-------- PAGE TEXT
Pictured above: Governor Mapp speaking at a press conference on Tuesday, October 25. Photo provided by Judi Shimel.
ST. THOMAS — Gov. Kenneth Mapp announced the start of a strategy this week to promote wellness practices and a healthier lifestyle to 26,000 government workers, retirees and their dependents. Mapp said trying to cover the cost of public sector benefits had prompted his administration to take a new tact.
Mapp also introduced new leadership for the Bureau of Information Technology in an effort to help law enforcement curb the rising homicide rate. The Tuesday press conference also gave the chief executive a chance to confirm speculation that his chief of staff had resigned.
St. Thomas businessman Randolph Knight was hailed as “a committed and dedicated Virgin Islander” by Mapp, who also dispelled questions about conflicts between Knight and members of the cabinet.
“Last year, after we formed our financial team for the executive branch, the lieutenant governor and I were briefed on the issues of the health insurance plan, concerning government workers,” Mapp said.
----------------
-------- RECORDS PROVIDED
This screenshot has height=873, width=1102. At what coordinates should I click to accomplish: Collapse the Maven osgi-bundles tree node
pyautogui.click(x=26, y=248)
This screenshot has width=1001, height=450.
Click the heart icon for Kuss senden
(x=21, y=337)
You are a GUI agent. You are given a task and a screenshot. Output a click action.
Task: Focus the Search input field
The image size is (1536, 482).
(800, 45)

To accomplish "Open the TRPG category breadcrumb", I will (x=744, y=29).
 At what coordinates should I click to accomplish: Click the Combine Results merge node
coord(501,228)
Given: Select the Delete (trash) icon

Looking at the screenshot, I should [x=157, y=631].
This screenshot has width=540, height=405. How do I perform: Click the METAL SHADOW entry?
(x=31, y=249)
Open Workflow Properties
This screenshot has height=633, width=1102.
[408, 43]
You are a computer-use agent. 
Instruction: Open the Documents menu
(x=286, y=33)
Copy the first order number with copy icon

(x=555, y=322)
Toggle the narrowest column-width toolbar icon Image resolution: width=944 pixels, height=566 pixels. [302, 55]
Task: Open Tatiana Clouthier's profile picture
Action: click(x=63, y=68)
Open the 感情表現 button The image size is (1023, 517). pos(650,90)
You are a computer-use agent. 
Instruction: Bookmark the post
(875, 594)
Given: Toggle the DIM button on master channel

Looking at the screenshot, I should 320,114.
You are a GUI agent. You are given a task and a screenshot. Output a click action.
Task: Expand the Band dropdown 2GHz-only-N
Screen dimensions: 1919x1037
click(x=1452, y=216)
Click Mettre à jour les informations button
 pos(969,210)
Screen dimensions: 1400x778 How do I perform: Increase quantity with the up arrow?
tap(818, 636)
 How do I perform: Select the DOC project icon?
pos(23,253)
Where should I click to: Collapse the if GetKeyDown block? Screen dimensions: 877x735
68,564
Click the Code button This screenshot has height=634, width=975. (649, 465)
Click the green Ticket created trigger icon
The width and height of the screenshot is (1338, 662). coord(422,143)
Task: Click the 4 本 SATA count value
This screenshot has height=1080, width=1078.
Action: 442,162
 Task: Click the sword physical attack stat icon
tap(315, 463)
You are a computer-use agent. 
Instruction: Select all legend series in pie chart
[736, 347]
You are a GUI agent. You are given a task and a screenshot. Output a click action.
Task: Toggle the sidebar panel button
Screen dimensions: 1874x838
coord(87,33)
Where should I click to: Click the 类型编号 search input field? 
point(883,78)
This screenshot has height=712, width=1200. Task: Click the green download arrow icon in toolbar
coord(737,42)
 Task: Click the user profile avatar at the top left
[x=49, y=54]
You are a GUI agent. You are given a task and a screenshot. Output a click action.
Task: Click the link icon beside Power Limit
----------------
EXERCISE DIRECTIONS » Reproduce word for word the part of the press conference article from "Mapp also introduced" to "of the cabinet.".

TASK RESULT »
Mapp also introduced new leadership for the Bureau of Information Technology in an effort to help law enforcement curb the rising homicide rate. The Tuesday press conference also gave the chief executive a chance to confirm speculation that his chief of staff had resigned.
St. Thomas businessman Randolph Knight was hailed as “a committed and dedicated Virgin Islander” by Mapp, who also dispelled questions about conflicts between Knight and members of the cabinet.